„Savoir-vivre małego człowieka. Od kiedy i jak uczyć dzieci dobrych manier?” – wskazówki dla rodziców i nie tylko.
„Bądź grzeczny”, mówimy często naszym pociechom, chcąc, by przestrzegały one reguł kindersztuby. Upominać, tłumaczyć, a może świecić dobrym przykładem? Jakie dobre maniery powinno mieć opanowane już kilkuletnie dziecko? Należy pamiętać, że dobre wychowanie dzieci powinno zakładać uczenie dobrych manier już „od małego”. Dlaczego jest to takie ważne?
- Tajniki dobrego wychowania dzieci
Dobre maniery u dzieci to wyraz kultury, ogłady i dobrego wychowania. Niektórzy rodzice zaczynają uczyć zasad dobrego wychowania dopiero kilkulatków. Nauczenie dobrych manier przedszkolaka, który nie mówił wcześniej „proszę” i „dziękuję” lub nie umiał zachować się przy stole, może być sporym wyzwaniem. Dlatego warto pamiętać, że im wcześniej zacznie się uczyć dzieci dobrego wychowania, tym szybciej je sobie one przyswoją. Dobrych manier powinien bowiem przestrzegać każdy – niezależnie od wieku.
- Bardzo dobre maniery bardzo dobrą inwestycją
Gdy dziecko uczy się kulturalnego zachowania od małego, łatwiej mu opanować nie tylko podstawowe zasady uprzejmości i przyzwoitości, ale też zyskuje na pewności siebie i naturalności, bo wie, że odnajdzie się w każdej, nawet niezręcznej sytuacji. Wpływa też na jego relacje z innymi, bo osoby uprzejme, skore do pomocy, taktowne i kulturalne są po prostu bardziej lubiane.
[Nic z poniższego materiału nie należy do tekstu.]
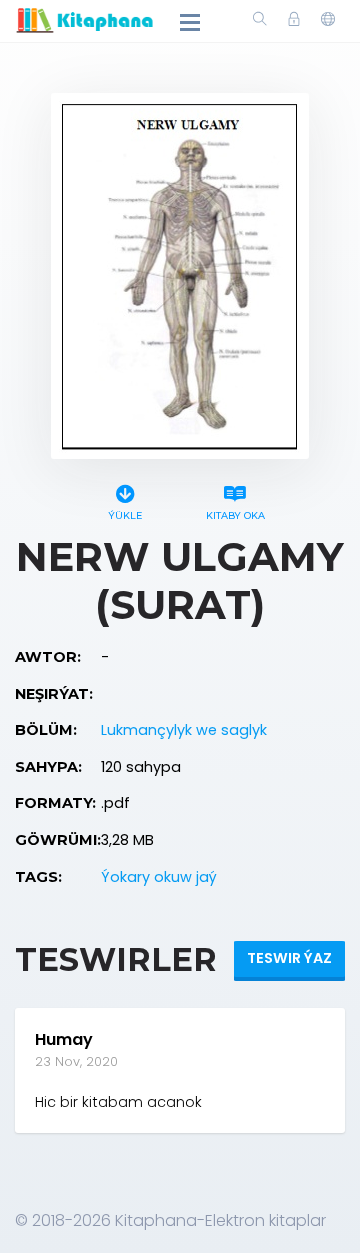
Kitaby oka (235, 515)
Dobre maniery u dzieci pozytywnie wpłyną więc na ich przyszłość, bo znajomość reguł po prostu ułatwia życie.
- Bądź wzorem uprzejmości – dziecko przejmuje Twoje zachowania
Dzieci uczą się najwięcej obserwując i naśladując zachowania najbliższych, dlatego żadne „wykłady”, ani napominania nie przyniosą rezultatów, jeśli sami nie będziemy konsekwentni w stosowaniu zasad, które chcemy wpoić dziecku.
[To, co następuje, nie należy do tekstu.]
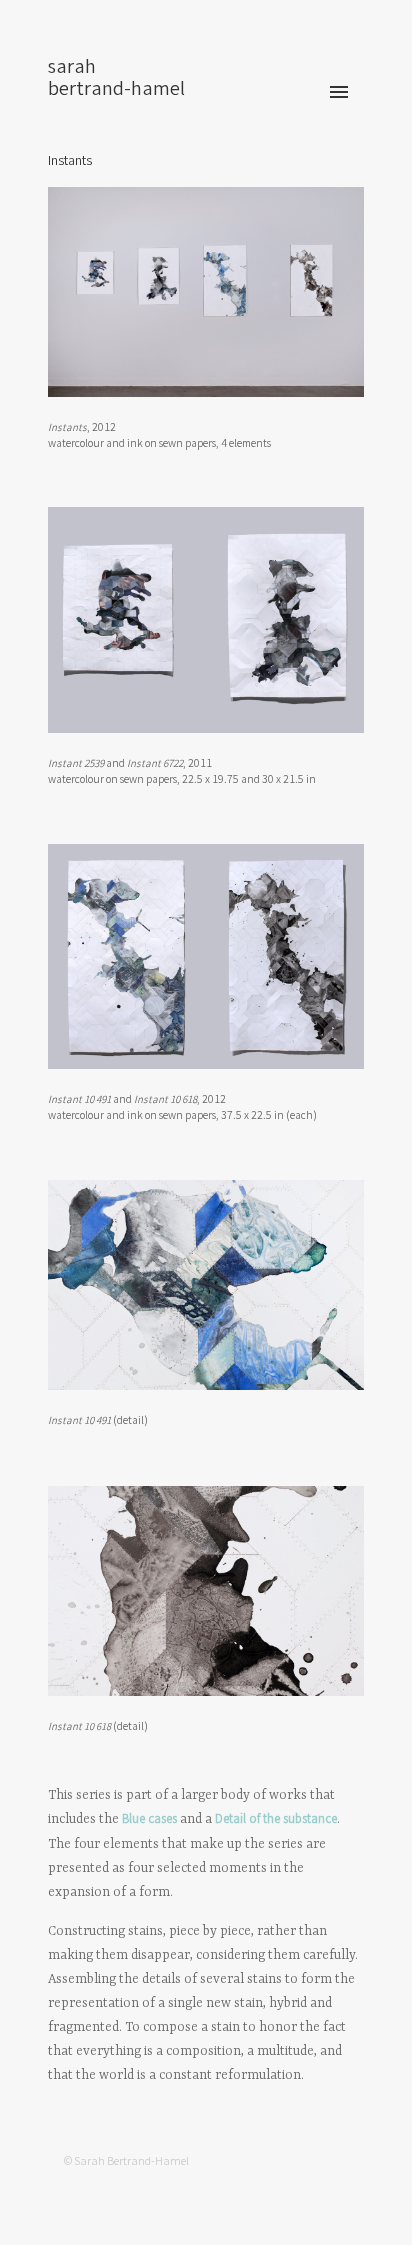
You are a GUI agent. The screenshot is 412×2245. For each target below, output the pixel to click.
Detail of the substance (276, 1820)
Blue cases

Pamiętaj o uprzejmym zachowaniu, tłumacz dziecku, co należało powiedzieć , jak postąpić w danej sytuacji, np. „Przepuścimy tę panią w kolejce, bo jest w ciąży i nie powinna się męczyć długim staniem”.
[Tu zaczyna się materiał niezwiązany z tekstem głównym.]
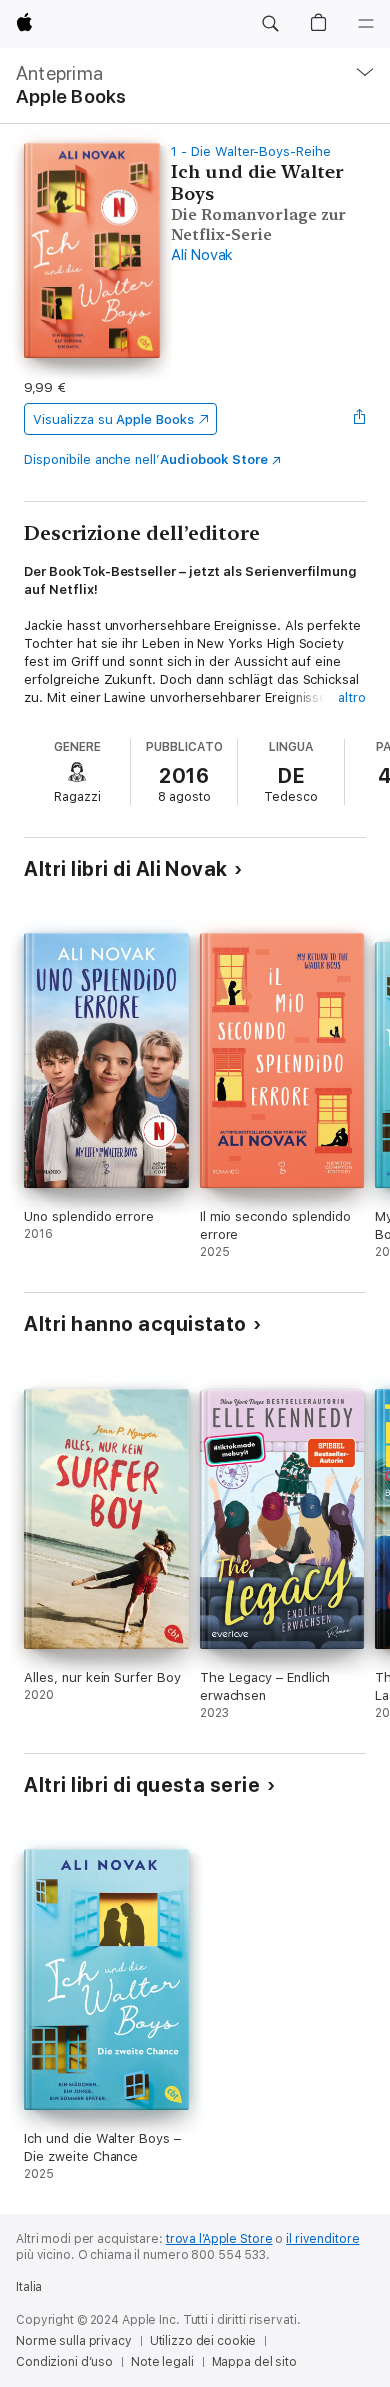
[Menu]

Zwracaj się uprzejmie do dziecka – przekonasz się, że wypowiadane do niego zwroty grzecznościowe wrócą niemal jak echo.
- Tak nie wolno!
Pewne zachowania u dziecka są po prostu niegrzeczne i nie można przymykać na nie oka, bagatelizować, czy obracać w żart. Tak jak uczymy, że nie wolno nikogo bić, tłumaczmy, że nie wolno celowo sprawiać komuś przykrości: naśmiewać się, czy przezywać – to rani uczucia i jest bardzo niegrzeczne, podobnie jak niepochlebne komentowanie czyjegoś wyglądu i wskazywanie go palcem.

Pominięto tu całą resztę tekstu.